Efforts to improve the behavioral health workforce in Nevada are underway, including initiatives to enhance the pipeline of providers, offer loan repayment incentives, and expand telehealth services. These efforts address workforce shortages, especially in underserved areas, and increase access to care for all Nevadans. Additionally, cultural competency training, the integration of community health workers and peer recovery support specialists, and professional development opportunities are being prioritized to enhance the quality and effectiveness of behavioral health services. Aligning with statewide goals and objectives, these initiatives seek to grow and diversify the behavioral health workforce, ultimately improving all residents’ access to mental health and substance use services.

 

To address these overarching mental health and substance use goals, the following metrics are being tracked to assess progress. DPBH will monitor these indicators through July 2028.
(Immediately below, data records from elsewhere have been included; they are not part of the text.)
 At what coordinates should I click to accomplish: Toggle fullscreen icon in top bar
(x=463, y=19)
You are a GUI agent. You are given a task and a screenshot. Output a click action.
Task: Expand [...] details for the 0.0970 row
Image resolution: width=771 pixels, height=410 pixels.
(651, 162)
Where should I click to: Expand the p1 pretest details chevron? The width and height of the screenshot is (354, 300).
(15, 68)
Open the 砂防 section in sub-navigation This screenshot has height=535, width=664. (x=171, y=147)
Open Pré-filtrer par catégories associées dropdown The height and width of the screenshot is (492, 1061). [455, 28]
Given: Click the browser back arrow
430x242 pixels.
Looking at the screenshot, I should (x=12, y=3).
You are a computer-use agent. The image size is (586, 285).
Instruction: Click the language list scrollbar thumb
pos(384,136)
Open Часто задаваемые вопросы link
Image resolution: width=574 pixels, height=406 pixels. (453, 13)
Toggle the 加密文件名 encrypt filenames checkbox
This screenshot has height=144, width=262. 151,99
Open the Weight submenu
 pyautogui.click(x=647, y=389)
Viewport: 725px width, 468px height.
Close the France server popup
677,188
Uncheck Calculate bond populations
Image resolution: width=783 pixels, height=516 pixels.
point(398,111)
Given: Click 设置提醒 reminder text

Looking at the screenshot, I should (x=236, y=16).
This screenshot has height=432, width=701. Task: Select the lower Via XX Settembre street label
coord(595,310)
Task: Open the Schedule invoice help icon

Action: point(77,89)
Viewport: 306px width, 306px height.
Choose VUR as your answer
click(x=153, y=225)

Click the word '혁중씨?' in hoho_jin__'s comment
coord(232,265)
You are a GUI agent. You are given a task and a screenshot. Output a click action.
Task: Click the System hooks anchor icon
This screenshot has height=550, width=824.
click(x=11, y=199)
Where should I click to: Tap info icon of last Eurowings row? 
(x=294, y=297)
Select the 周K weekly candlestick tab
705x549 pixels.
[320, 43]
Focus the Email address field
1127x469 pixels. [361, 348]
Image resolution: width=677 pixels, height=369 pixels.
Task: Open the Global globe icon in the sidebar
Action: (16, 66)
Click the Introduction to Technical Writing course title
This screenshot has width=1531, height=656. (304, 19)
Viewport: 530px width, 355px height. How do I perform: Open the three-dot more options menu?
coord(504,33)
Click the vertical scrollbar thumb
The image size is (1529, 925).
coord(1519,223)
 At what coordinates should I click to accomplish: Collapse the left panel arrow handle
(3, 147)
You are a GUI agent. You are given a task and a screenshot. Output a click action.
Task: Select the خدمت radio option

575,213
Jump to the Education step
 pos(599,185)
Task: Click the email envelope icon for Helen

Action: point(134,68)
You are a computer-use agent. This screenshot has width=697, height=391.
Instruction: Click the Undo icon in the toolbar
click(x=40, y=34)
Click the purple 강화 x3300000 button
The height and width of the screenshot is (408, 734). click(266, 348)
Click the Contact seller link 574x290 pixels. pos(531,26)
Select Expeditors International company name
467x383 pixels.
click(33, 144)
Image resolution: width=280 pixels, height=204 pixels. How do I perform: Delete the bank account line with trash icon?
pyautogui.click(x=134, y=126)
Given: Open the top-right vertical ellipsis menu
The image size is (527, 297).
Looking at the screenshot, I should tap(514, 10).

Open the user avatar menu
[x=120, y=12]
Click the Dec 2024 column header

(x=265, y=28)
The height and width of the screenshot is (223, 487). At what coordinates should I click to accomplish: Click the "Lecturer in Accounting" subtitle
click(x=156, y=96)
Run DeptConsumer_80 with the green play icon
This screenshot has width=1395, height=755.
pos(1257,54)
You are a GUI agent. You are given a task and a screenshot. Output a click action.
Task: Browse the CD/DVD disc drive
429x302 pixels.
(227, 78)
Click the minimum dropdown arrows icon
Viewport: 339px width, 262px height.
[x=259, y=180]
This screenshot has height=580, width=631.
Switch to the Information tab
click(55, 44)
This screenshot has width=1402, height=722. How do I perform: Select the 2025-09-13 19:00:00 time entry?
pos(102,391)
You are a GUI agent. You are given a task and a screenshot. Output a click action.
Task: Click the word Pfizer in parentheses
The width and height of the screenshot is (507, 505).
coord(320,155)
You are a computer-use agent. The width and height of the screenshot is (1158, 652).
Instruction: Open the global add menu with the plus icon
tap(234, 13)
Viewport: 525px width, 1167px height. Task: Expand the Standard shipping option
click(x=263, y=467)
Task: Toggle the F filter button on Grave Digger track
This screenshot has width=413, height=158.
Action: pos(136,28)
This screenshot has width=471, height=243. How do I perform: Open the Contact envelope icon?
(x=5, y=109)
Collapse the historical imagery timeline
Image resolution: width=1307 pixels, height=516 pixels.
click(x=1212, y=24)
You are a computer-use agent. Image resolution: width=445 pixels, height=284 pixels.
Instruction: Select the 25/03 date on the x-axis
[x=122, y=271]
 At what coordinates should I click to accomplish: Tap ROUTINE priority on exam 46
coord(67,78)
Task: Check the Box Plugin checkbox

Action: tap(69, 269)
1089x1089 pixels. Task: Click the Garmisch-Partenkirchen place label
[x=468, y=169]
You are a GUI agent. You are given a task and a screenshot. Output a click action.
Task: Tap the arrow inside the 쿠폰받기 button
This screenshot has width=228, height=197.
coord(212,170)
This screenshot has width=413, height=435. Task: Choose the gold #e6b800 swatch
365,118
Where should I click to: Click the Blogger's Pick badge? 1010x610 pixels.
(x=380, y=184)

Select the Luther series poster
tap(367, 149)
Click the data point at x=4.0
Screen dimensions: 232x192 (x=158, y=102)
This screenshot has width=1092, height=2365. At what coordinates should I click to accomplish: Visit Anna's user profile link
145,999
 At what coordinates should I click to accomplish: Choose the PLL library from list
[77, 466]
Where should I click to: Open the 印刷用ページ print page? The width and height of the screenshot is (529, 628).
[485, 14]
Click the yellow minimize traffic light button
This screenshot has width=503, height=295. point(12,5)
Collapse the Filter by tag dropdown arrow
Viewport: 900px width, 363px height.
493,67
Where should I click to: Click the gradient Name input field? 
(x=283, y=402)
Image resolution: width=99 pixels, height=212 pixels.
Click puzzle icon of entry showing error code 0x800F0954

  • Decrease the number of children and youth at out-of-state residential treatment centers.
  • Decrease the total number of youth placements in residential treatment centers that are longer than 15 days.
  • Increase the number of school districts that collect and report data regarding student referrals and access to school- and community-based behavioral health providers.
  • Decrease the number of deaths by suicide.
  • Decrease the number of suicide attempts.
  • Decrease the portion of Medicaid super-utilizers with behavioral health challenges who seek care in hospital emergency departments.
  • Improve specific 988 performance metrics.
  • Decrease unintentional drug deaths statewide.
  • Increase percent of Medicaid budget dedicated to behavioral health services.
  • Increase the number of school districts billing Medicaid for behavioral health services.
  • Decrease the number and percentage of the state population living in a mental health professional shortage area.
  • Increase the number of behavioral health professionals working in K-12 schools.
  • Increase the number of school districts collecting data regarding student referrals and access to school- and community-based behavioral health providers.
  • Increase the number of behavioral health professionals who receive loan repayment from a state loan repayment program.

 

While SSHIP’s publication marks a significant milestone, its impact lies in implementation. Behavioral health providers are urged to align their efforts with SSHIP’s goals, utilizing the plan to guide their practice and advocacy initiatives. By embracing SSHIP’s priorities and leveraging their expertise, providers can catalyze meaningful change in mental health services, substance use prevention, and broader health equity initiatives. Collaboration across sectors is vital, as SSHIP calls for a collective approach to improving health outcomes statewide.

As we navigate the complexities of behavioral health, collaboration emerges as our most potent weapon. From frontline providers to policymakers, each stakeholder plays a pivotal role in shaping Nevada’s behavioral health landscape. As we navigate the road ahead, we can build a healthier, more resilient Nevada for all its residents.